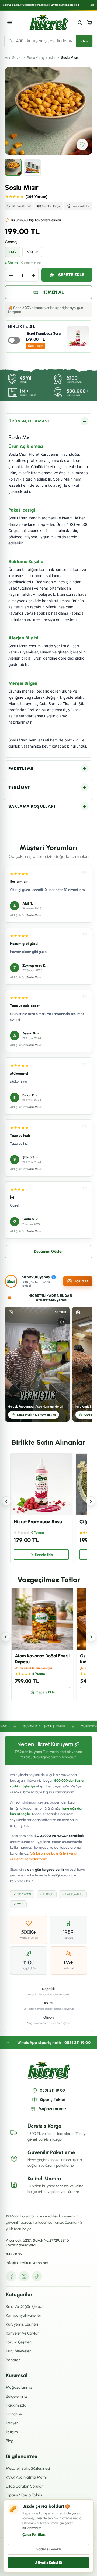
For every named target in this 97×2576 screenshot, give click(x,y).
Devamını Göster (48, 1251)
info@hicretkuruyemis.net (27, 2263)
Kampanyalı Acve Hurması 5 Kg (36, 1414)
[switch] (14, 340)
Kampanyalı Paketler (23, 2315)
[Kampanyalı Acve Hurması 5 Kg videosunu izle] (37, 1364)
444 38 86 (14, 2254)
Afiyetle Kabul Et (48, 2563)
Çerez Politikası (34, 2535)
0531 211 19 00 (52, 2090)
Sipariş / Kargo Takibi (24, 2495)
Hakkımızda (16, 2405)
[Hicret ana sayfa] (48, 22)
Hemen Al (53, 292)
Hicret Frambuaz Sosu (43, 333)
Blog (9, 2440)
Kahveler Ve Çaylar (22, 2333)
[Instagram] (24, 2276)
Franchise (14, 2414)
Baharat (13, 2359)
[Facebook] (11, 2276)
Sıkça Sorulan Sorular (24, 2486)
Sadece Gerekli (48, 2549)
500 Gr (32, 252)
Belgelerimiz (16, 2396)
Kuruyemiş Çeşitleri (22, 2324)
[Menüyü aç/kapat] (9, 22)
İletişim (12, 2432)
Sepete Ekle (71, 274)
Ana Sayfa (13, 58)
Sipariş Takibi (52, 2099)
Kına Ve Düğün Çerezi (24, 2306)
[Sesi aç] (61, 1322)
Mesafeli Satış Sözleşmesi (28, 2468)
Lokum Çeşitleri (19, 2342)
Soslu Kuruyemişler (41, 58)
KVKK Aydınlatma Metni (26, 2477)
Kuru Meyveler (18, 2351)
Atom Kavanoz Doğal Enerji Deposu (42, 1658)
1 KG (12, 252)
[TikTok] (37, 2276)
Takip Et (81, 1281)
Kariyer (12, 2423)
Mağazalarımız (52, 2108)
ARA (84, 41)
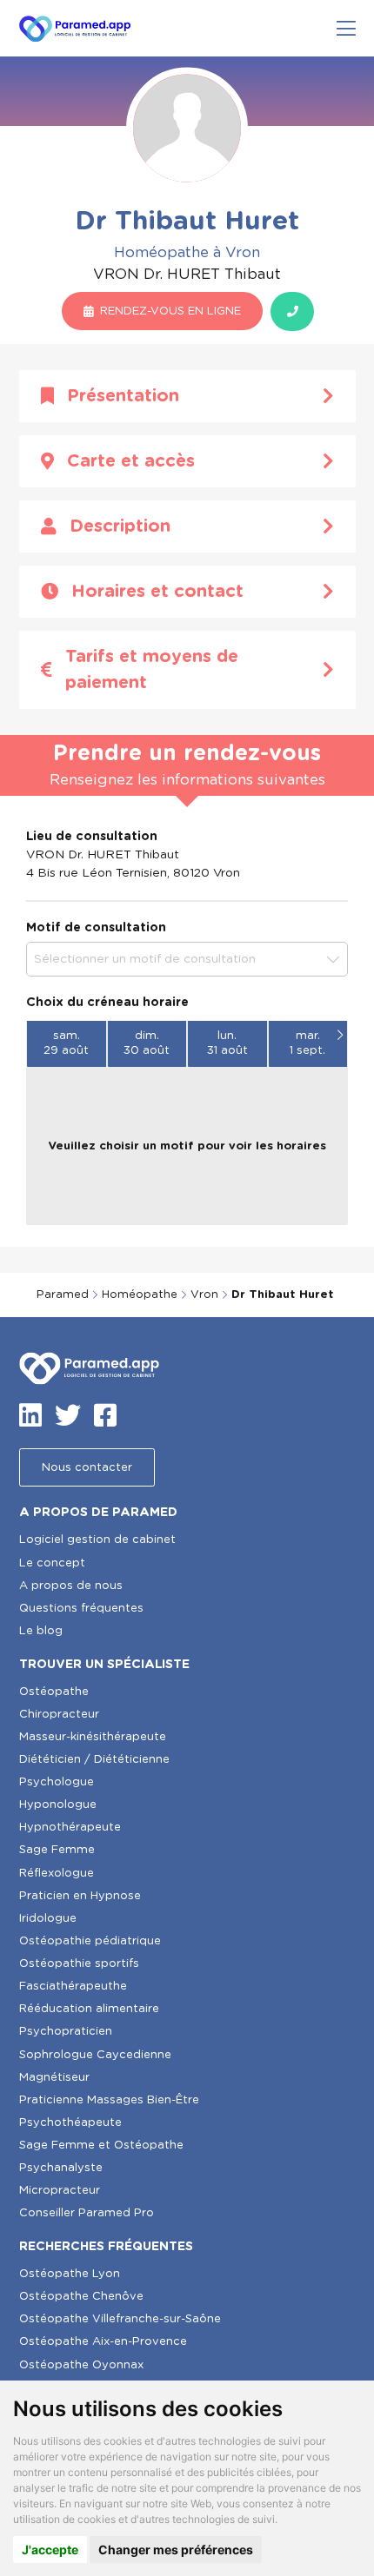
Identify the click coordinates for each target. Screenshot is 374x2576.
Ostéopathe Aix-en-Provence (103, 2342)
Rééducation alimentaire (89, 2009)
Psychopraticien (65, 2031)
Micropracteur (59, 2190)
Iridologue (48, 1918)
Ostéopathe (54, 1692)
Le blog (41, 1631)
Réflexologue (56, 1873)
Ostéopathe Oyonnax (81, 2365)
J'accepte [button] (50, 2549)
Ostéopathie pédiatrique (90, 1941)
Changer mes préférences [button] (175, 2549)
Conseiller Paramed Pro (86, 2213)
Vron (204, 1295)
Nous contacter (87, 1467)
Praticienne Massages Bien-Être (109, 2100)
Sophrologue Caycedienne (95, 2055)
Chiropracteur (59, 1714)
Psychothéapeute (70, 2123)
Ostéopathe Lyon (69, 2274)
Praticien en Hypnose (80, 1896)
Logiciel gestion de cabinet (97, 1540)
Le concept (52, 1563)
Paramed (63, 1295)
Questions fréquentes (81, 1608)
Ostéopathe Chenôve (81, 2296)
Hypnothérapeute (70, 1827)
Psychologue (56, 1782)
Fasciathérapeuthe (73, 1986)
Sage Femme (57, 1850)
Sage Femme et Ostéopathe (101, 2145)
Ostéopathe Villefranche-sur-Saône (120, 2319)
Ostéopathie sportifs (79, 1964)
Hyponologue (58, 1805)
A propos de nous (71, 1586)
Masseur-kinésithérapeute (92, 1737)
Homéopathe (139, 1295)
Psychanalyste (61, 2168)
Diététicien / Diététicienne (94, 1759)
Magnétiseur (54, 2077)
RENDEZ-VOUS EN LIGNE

------------------------------------------------

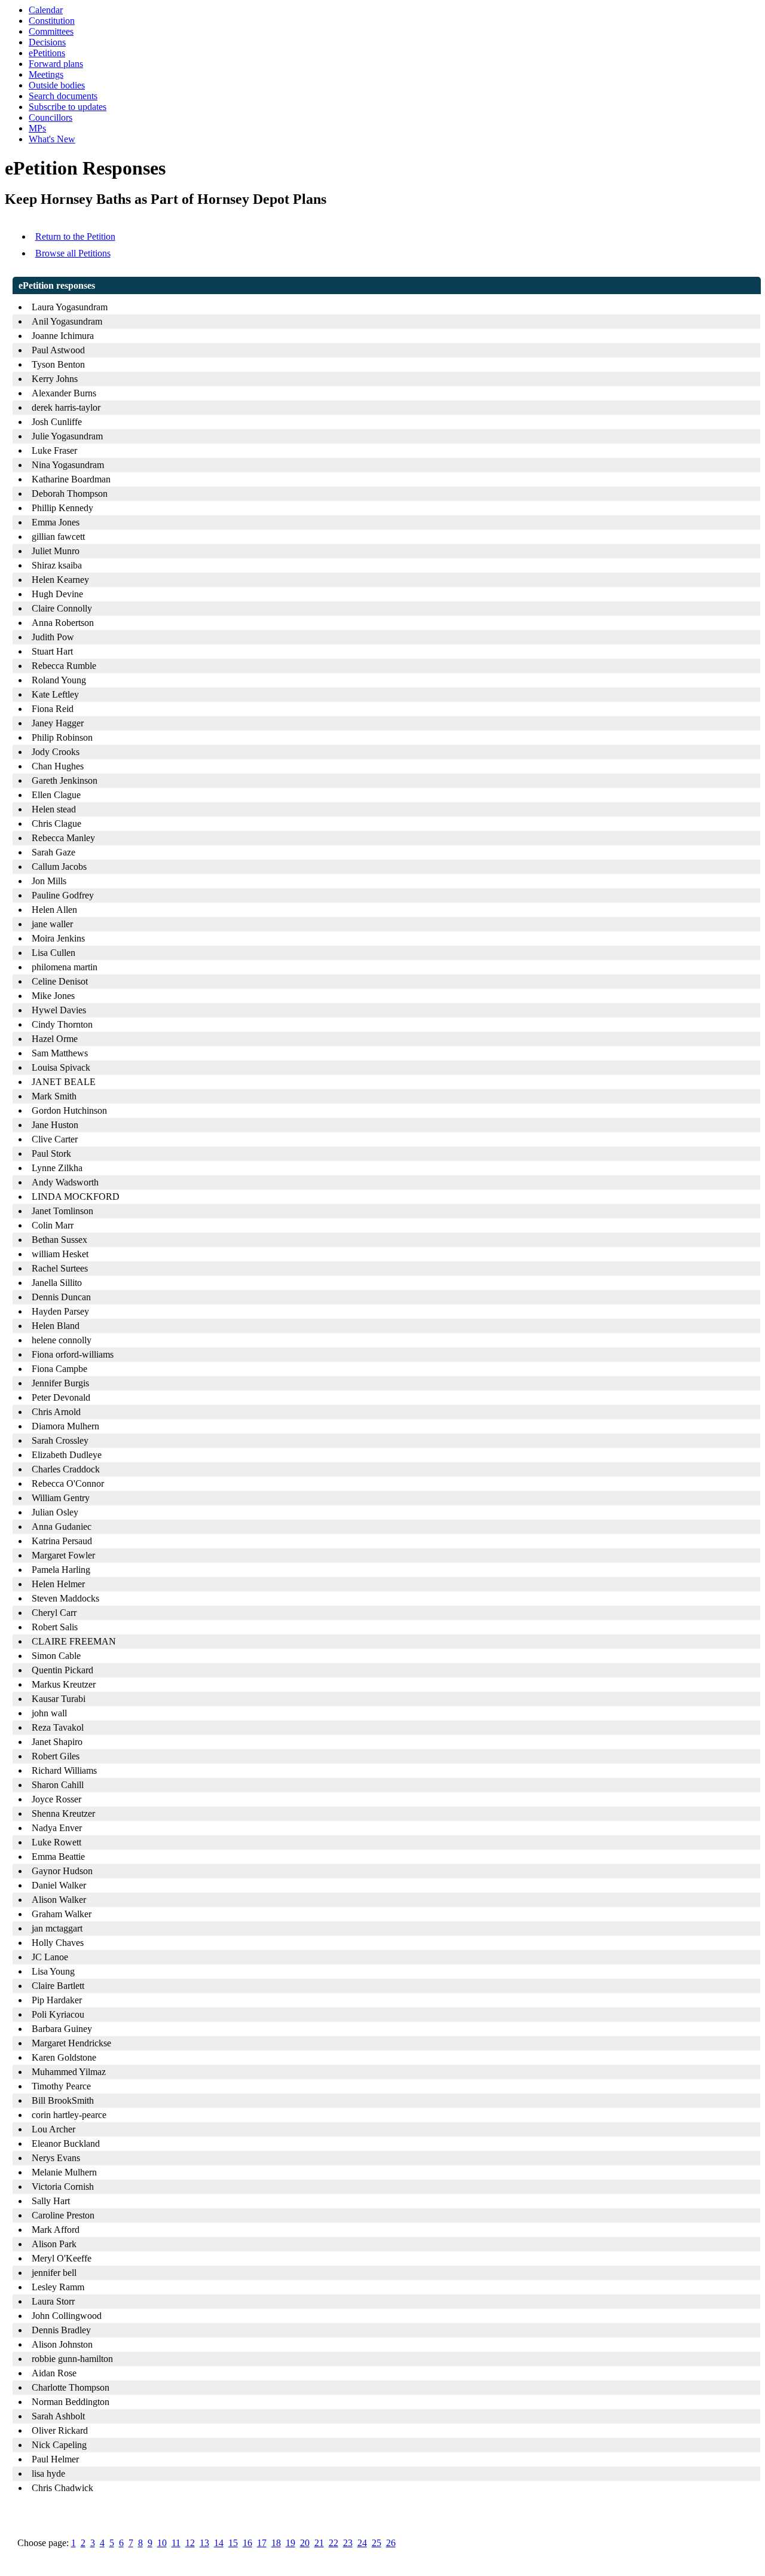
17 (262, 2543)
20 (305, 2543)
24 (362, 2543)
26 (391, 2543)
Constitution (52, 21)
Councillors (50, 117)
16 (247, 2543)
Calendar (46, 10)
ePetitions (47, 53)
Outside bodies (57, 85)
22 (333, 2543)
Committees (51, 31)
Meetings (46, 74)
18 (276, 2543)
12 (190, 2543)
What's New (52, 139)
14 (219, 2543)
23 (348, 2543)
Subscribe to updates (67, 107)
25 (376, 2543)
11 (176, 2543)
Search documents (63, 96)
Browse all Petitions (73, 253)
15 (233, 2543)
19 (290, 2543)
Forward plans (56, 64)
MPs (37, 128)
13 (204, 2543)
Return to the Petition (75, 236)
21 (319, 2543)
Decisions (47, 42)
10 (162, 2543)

------------------------------------------------

### DESCRIPTION OF THE TASK
In the records above, everything from the line with "For every named" down to the line with "Identify the click" is to be set down exactly, both ends included, with no pictures and no other lines.

### RESULT OF THIS TASK
For every named target in this 97×2576 screenshot, give click(x,y).
Devamını Göster (48, 1251)
info@hicretkuruyemis.net (27, 2263)
Kampanyalı Acve Hurması 5 Kg (36, 1414)
[switch] (14, 340)
Kampanyalı Paketler (23, 2315)
[Kampanyalı Acve Hurması 5 Kg videosunu izle] (37, 1364)
444 38 86 (14, 2254)
Afiyetle Kabul Et (48, 2563)
Çerez Politikası (34, 2535)
0531 211 19 00 (52, 2090)
Sipariş / Kargo Takibi (24, 2495)
Hakkımızda (16, 2405)
[Hicret ana sayfa] (48, 22)
Hemen Al (53, 292)
Hicret Frambuaz Sosu (43, 333)
Blog (9, 2440)
Kahveler Ve Çaylar (22, 2333)
[Instagram] (24, 2276)
Franchise (14, 2414)
Baharat (13, 2359)
[Facebook] (11, 2276)
Sıkça Sorulan Sorular (24, 2486)
Sadece Gerekli (48, 2549)
500 Gr (32, 252)
Belgelerimiz (16, 2396)
Kuruyemiş Çeşitleri (22, 2324)
[Menüyü aç/kapat] (9, 22)
İletişim (12, 2432)
Sepete Ekle (71, 274)
Ana Sayfa (13, 58)
Sipariş Takibi (52, 2099)
Kına Ve Düğün Çerezi (24, 2306)
[Sesi aç] (61, 1322)
Mesafeli Satış Sözleşmesi (28, 2468)
Lokum Çeşitleri (19, 2342)
Soslu Kuruyemişler (41, 58)
KVKK Aydınlatma Metni (26, 2477)
Kuru Meyveler (18, 2351)
Atom Kavanoz Doğal Enerji Deposu (42, 1658)
1 KG (12, 252)
[TikTok] (37, 2276)
Takip Et (81, 1281)
Kariyer (12, 2423)
Mağazalarımız (52, 2108)
ARA (84, 41)
Identify the click coordinates for each target. Screenshot is 374x2576.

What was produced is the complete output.